The choir practice is a primary example of super-spreading during the current pandemic, but there have been others—notably gatherings on a cruise ship and at a funeral, an international conference and in a women’s prison. While in these cases it’s harder to pinpoint as clearly one ill person who triggered the outbreak, they still qualify, as we know that all of them led to a large number of infections.
As scary as a super-spreading event sounds, they are already rolled into the average rate of transmission. A few infected people may get get a lot of people sick—such as during the choir practice—while most people will only get one or two sick. The average estimated rate of transmission of a virus is known as its R0. The coronavirus’s R0 is estimated to be between 2.0-2.5, which means, on average, one person will infect between 2.0 to 2.5 other people, with super-spreading events factored into this number.
A high density of people in an enclosed area increases risk of transmission
As Kulkarni notes, it’s the density of people in an enclosed area and/or the length of time they are in that enclosed area that leads to an increased risk of infection. During the choir practice, a large number of people were in a confined room together for a period of several hours.

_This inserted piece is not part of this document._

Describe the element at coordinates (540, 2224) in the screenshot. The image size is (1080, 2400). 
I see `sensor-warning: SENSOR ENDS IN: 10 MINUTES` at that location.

On the Diamond Princess cruise, 700 out of a total of 3,711 passengers and crew members got sick—another environment in which everyone was confined to one space (albeit a much larger, more compartmentalised one). The same is true for a women’s prison in Louisiana, where almost all the inhabitants of one particular dormitory tested positive for COVID-19.

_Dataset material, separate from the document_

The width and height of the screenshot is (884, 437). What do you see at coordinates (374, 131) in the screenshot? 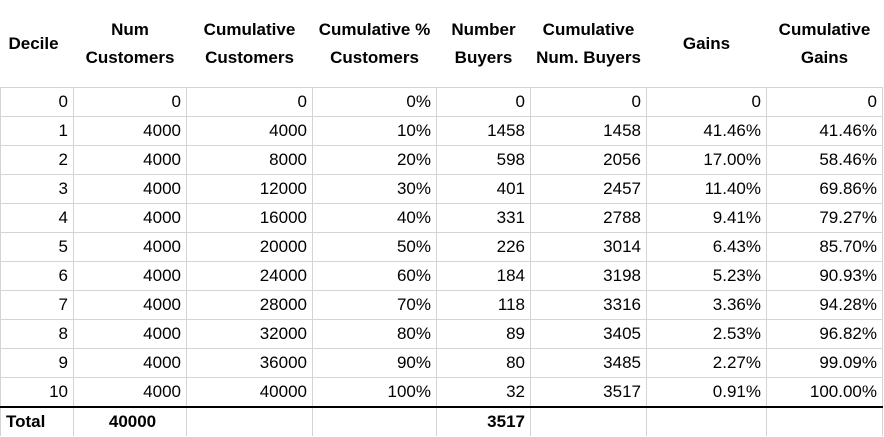
I see `cell-cumulative-pct-customers: 10%` at bounding box center [374, 131].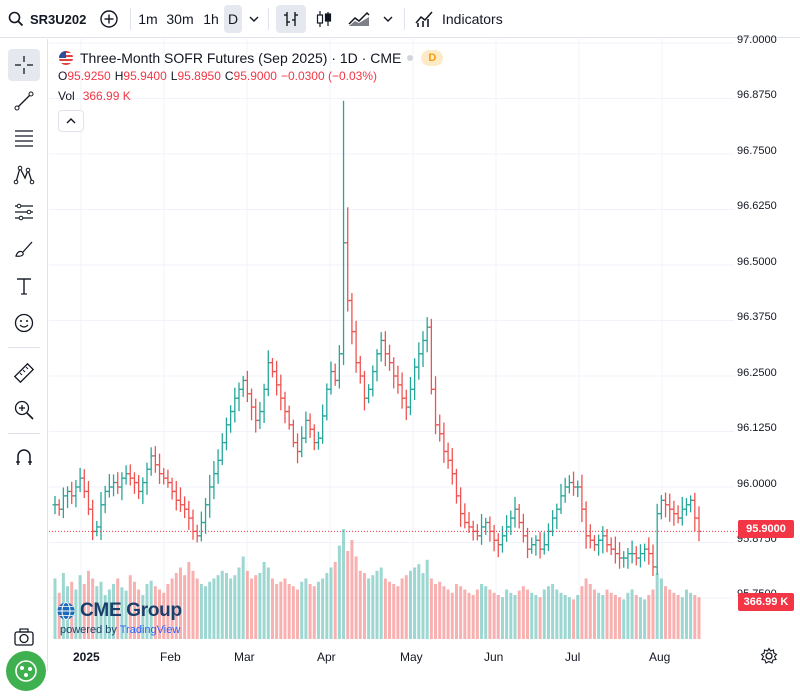  I want to click on magnet-tool, so click(24, 457).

“In these closed settings, when people are together for long periods of time, there is definitely a chance of a large number of people potentially getting infected,” Kulkarni says. Generally speaking, the longer people are together, the more chance they have of being infected, whether it is because of exposure to respiratory droplets during a face-to-face conversation, shaking hands with an infected person or touching a contaminated surface.
Biogen conference: Two days of mingling, with attendees returning home
Another notable example, which occurred in late February, when there were still relatively few cases in the U.S., was the Biogen conference in Boston, which ultimately led to an estimated 99 cases among both attendees and people they later came into contact with.
The infections stemming from the conference, during which a large number of attendees met repeatedly over two days, were made more complicated by the fact that attendees went back to their own communities, both within the U.S. and around the world, where they got others sick.
As Kulkarni notes, the Diamond Princess cruise, the Louisiana prison and the Biogen conference are variations of a super-spreading event, even though all of the cases can’t be traced back to one single infected individual.
Isolation and quarantine are effective measures for limiting transmission
The good news? Although a large percentage of the attendees of the choir practice got sick, it did not make a significant impact on transmission within the larger community, in large part because all of the attendees acted quickly, initiating their own isolation and quarantine even before health officials got involved. Measures such as hand-washing, wearing masks, practicing physical distancing, quarantining in the event of exposure and isolating in the event of developing symptoms are effective at limiting the overall infection rate—even after a super-spreading event.
“These are still the best practices and best mechanisms we have to try and prevent spread,” Kulkarni says.